(Entries shown begins)
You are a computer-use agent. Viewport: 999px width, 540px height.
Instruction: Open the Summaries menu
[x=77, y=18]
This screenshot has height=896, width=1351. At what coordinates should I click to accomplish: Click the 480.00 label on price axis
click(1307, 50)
(Entries shown ends)
Problem statement.
Return the listing above in full, character for character.

Written solution.
You are a computer-use agent. Viewport: 999px width, 540px height.
Instruction: Open the Summaries menu
[x=77, y=18]
This screenshot has height=896, width=1351. At what coordinates should I click to accomplish: Click the 480.00 label on price axis
click(1307, 50)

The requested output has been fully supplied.